On Tue, 2013-03-19 at 19:37 +0100, Philippe Muller wrote:
> Hi,
> 
> I try to get a coherent names for programs who send messages to rsyslog.
> For most messages, $app-name or $programname do the job (I get $syslogtag
> without the trailing "[pid]:").
> 
> However, $app-name/$programname does not play well with some system
> defaults.
> For example, on RHEL6 servers, the cron "run-parts" script use parenthesis
> and slashes in the tag.
> 
> Using RSYSLOG_DebugFormat, here is what we get :
> Debug line with all properties:
> FROMHOST: 'client1', fromhost-ip: '42.0.0.1', HOSTNAME: 'client1', PRI: 77,
> syslogtag 'run-parts(/etc/cron.hourly)[22434]:', programname: 'run-parts(',
> APP-NAME: 'run-parts(', PROCID: '22434', MSGID: '-',
> TIMESTAMP: 'Mar 19 17:01:01', STRUCTURED-DATA: '-',
> msg: ' starting 0anacron'
> escaped msg: ' starting 0anacron'
> inputname: imuxsock rawmsg: '<77>Mar 19 17:01:01
> run-parts(/etc/cron.hourly)[22434]: starting 0anacron'
> 
> While both parenthesis and slashes are "forbidden" by RFC3164, one is
> accepted and the other isn't.
> Is there a motivation to allow one and not the other ?

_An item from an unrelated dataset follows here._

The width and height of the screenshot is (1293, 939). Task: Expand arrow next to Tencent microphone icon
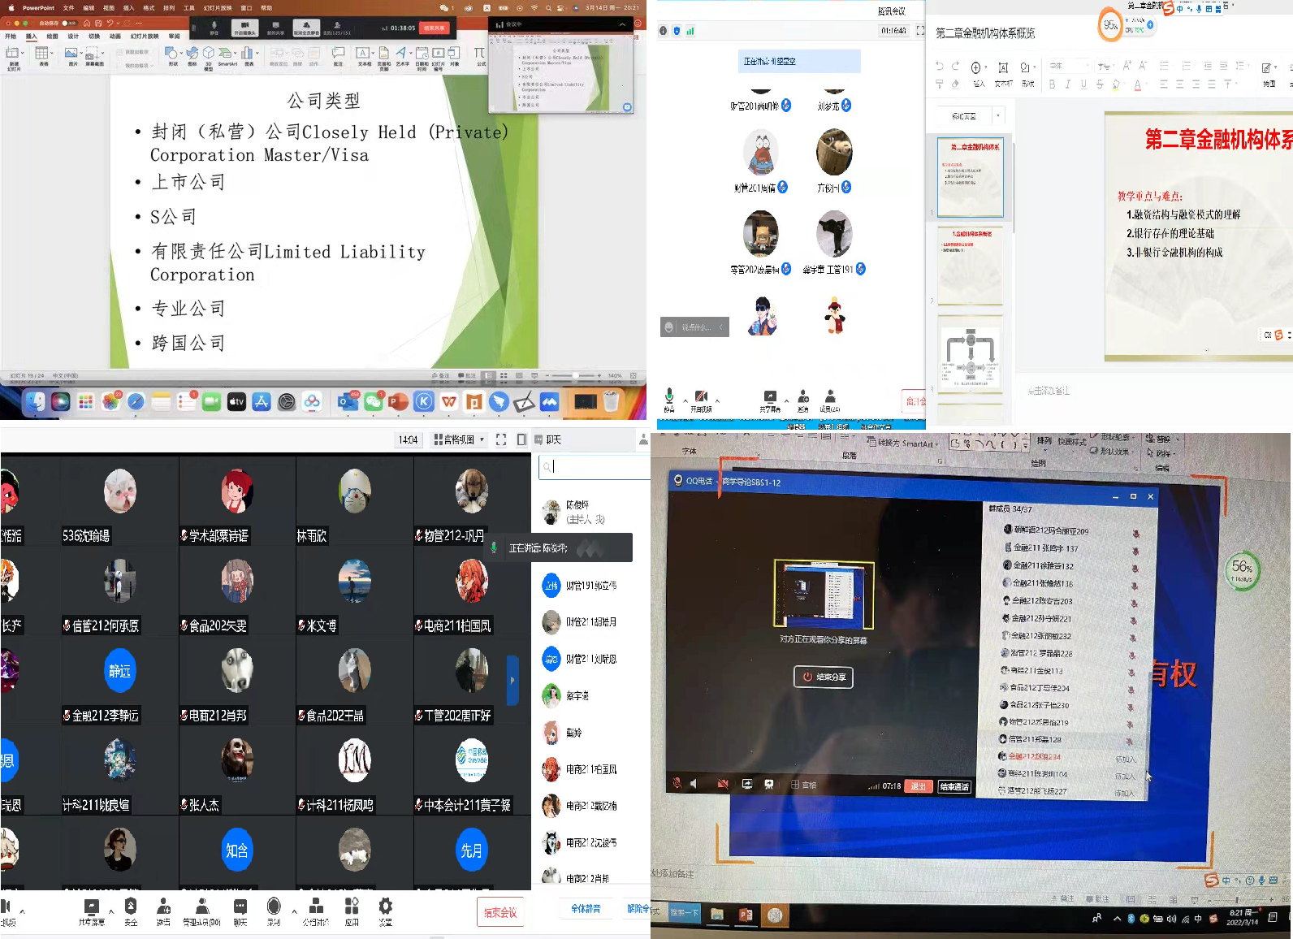(685, 400)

I just provided a longer answer to a similar question yesterday, you may
want to check the archives. But the short answer is: heuristics based on
what usually works in practice.

> 
> Here is my current workaround :
> if $app-name == "run-parts(" then {
>     set $!app = field($syslogtag, 91, 1); # 91 = "["
> } else {
>     set $!app = $app-name;
> }
> 
> It works, but it's ugly and I doubt it's performance-wise. ;-)
> 
You could use field extraction directly inside the template. IMHO that
should do the trick (but I did not try it out).

Another option would probably be to add an rsyslog option to enable
slashes inside program name (but I am not bold enough to simply add it
without a config option, and make it "off" by default). I'll see if I
can do this quickly as a side-activity.